Ralpho wrote in post #18295103 (external link)
You didn't convince me, however, that my potential customers aren't guilty of procrastination. It takes time and effort to order pictures on anyone's web site. You've got to put pictures in a virtual shopping cart and enter your name, address, email, phone and (most importantly) credit card information. Some people also want to wait until they can get input from their son or daughter the college athlete. Personally, I put things off every day, so it's not hard to believe that my potential customers do, too.

You referred to my telling customers that prices will increase on a certain date as a "threat." Is that really the word you want to use? I'm not saying, "You'd better buy pictures, dammit, or I'll raise the frigging price!"

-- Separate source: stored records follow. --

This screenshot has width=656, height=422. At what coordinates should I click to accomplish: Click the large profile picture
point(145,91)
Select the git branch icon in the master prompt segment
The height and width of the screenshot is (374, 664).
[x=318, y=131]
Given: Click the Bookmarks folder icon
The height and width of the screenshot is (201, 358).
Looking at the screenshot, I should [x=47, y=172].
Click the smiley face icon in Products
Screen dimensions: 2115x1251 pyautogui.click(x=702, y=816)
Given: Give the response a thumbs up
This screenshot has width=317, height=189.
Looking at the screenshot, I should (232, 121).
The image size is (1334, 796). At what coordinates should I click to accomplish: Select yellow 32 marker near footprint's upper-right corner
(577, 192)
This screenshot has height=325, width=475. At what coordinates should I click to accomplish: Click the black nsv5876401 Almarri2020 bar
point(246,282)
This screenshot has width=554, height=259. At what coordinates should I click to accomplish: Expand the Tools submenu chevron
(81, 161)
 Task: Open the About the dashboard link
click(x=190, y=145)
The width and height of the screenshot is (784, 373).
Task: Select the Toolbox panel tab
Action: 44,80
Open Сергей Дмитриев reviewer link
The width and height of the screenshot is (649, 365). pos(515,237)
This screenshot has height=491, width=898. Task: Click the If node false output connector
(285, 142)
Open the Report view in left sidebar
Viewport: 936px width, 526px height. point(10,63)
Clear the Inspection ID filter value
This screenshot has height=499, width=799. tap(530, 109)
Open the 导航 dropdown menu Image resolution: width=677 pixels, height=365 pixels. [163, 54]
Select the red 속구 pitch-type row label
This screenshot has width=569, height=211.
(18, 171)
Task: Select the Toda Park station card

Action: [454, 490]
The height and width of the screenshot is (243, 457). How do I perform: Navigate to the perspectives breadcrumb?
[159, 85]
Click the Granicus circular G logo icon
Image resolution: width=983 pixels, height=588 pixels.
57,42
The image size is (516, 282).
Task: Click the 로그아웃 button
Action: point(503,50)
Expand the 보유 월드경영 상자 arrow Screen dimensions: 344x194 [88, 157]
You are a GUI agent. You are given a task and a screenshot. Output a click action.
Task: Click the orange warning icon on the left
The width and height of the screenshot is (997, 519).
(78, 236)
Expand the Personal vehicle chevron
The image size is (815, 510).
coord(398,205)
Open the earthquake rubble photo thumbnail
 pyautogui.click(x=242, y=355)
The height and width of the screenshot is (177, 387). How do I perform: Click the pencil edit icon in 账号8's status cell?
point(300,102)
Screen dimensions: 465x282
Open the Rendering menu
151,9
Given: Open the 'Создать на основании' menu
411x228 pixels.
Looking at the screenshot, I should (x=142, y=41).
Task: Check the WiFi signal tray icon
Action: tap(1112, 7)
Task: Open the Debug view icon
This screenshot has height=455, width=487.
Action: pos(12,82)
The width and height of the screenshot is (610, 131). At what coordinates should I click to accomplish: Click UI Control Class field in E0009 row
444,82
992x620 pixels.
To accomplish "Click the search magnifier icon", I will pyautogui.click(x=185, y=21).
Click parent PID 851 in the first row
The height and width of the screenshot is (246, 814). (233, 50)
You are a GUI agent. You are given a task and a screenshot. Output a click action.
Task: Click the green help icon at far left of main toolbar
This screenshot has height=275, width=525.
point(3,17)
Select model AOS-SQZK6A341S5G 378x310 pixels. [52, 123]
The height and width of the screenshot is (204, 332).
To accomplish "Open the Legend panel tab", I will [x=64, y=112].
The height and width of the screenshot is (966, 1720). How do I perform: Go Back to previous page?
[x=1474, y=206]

I told them in an email that I don't want them to pay the higher prices and the only reason I established a two-tier price policy is to give them an incentive NOT to procrastinate. I figure I'm on solid ground here, as sale prices everywhere are temporary.

It's a warning of higher prices, which has a negative connotation. Think of it like flight tickets for a trip you may want to do, but on the fence. You are more likely to simply not buy the ticket if prices go up (even if you get told they may go up), versus buying them as soon as a ticket sale happens. Your customers are already not buying, they will simply forget about it and just not buy. They will still procrastinate, just now they will not buy for sure once prices are higher. Heck I just did it yesterday. Had a wish list to fly somewhere in the summer, but didn't buy tickets as prices were got a little high. Wouldn't you know it, a 24 hour sale came up yesterday for the destination, and I bought tickets to my flight. If there was no sale, my thought process would have been that prices are too high to justify buying tickets right now.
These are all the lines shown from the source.